I read the saddest thing this morning. It was just a sentence or two but it broke my heart a little.

[Mood and tone] are often confused and middle school students can't seem to find a way to differentiate the two, no matter how many times they are told that tone is what the author/narrator's attitude is towards the text and that mood is the reader's attitude toward the text.

Wow. That attitude just takes my breath away. "No matter how many times they are told" seems to me an expression of frustration. How often do we as parents and educators share that feeling? "I've told you and told you...!" Or, as my mother often phrased that same exasperation, "Do I have to jump up and down on your chest to teach/remind you to breathe???"

If nothing else, I've been very forcefully reminded lately that only the smallest portion of learning comes from being told something. And yet as adults we persist in believing that if we tell someone a thing enough times it will sink into their [presumably thick] heads and they will finally learn it. Stop and watch children convey information to one another. They use their entire bodies, miming actions, sketching pictures, holding up finished products, imitating sounds. Remember the old school assignment where you write instructions for a simple task such as making a peanut butter and jelly sandwich? I don't know how that assignment played out for others but in my class the teacher proceeded to demonstrate following our directions to the letter and made a huge mess. Because telling conveys only a small part of the experience. Imagine if we had been allowed to make the sandwich while describing our actions. Imagine if we had gotten to add a diagram of the steps or even a picture of a completed sandwich. Teaching incorporates so much more than telling, telling, telling.

What have you been telling your kids that you could express in another way?


  1. This reminds me of going through school myself. I always loved to read and write. But analyzing literature was BORING and sucked the joy right out of it for me. Reading is such pure pleasure and so transporting, and breaking it down into individual elements for forced analysis changes it into a science rather than an art.

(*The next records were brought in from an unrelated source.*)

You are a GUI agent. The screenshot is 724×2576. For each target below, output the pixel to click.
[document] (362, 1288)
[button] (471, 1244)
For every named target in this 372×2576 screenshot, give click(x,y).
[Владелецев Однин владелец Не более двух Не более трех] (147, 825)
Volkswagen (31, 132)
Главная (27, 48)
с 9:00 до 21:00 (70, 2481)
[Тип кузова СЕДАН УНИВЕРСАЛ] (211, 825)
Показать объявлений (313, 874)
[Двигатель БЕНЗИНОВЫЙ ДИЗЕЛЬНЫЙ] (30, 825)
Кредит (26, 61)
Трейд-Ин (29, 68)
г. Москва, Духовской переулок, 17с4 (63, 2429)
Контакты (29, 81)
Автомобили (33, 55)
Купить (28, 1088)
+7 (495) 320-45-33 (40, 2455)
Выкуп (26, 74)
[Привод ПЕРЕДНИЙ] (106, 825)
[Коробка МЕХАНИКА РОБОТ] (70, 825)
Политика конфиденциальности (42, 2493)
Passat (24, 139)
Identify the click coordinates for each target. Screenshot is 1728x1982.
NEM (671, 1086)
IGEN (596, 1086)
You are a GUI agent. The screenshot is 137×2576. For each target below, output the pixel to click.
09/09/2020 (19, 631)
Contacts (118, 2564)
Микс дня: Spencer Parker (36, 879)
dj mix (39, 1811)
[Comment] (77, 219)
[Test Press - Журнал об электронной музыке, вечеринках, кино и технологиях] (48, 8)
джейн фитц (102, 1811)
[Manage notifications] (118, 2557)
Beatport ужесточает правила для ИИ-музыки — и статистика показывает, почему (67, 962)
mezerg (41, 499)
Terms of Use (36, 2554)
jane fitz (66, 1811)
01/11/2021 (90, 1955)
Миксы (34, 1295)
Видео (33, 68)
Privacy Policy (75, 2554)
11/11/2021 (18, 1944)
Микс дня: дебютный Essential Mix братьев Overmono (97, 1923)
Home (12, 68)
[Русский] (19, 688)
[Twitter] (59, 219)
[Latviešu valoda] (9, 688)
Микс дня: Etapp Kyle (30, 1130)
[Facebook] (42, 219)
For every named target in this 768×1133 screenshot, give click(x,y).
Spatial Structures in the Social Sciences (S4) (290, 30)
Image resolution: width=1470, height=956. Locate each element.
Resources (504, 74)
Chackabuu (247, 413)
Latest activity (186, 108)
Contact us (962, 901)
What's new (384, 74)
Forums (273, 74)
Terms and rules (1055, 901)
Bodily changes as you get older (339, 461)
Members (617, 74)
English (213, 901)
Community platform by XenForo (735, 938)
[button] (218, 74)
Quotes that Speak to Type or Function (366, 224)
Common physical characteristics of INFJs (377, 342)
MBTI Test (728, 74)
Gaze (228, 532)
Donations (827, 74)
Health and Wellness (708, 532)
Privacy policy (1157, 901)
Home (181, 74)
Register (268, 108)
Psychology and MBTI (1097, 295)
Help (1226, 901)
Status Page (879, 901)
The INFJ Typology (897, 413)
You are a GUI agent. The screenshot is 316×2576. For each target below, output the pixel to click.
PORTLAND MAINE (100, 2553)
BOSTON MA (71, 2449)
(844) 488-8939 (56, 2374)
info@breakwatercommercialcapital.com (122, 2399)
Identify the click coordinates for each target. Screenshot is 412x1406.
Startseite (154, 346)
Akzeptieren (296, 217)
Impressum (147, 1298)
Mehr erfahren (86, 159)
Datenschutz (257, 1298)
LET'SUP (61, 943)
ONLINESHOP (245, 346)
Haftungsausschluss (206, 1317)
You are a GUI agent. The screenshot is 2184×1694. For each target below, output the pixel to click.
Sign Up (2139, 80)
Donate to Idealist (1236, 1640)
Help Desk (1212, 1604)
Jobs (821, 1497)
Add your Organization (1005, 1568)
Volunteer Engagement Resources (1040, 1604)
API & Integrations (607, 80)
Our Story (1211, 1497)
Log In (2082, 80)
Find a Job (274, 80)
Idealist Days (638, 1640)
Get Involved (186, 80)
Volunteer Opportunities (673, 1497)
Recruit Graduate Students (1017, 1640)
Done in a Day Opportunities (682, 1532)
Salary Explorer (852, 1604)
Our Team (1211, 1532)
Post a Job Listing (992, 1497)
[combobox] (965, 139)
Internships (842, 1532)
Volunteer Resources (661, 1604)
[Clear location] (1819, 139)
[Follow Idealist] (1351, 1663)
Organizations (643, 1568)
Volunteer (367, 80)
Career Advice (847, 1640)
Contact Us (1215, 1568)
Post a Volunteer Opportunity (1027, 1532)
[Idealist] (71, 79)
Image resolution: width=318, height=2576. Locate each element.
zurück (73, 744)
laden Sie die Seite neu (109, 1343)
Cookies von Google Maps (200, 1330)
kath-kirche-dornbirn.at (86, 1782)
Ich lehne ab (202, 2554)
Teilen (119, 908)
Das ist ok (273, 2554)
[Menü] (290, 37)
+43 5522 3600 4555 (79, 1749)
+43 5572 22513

    I really need to work on how I approach the fact that my son's room is always a mess! I keep telling him that the easiest way to keep your stuff clean is to have less stuff, but it's not working. :P

  2. My girlies and I are right there with you on hating literature analysis. It does provide some useful tools, though, for reading and writing. Which is why I'm hitting the highlights with the girlies. Our lesson on mood and tone, for instance, centered mainly around YouTube where we watched trailers for movies or shows we've seen and then watched "recut" trailers for those same things which change the mood and tone (search for "Scary Mary trailer" if you have no idea what I'm talking about). Then we tried writing our own paragraphs, changing the mood or tone for the same paragraph.

    Oh, and the "less stuff" lesson? If you figure out how to teach that one, please drop a line. One of my kids needs it taught in a new way too!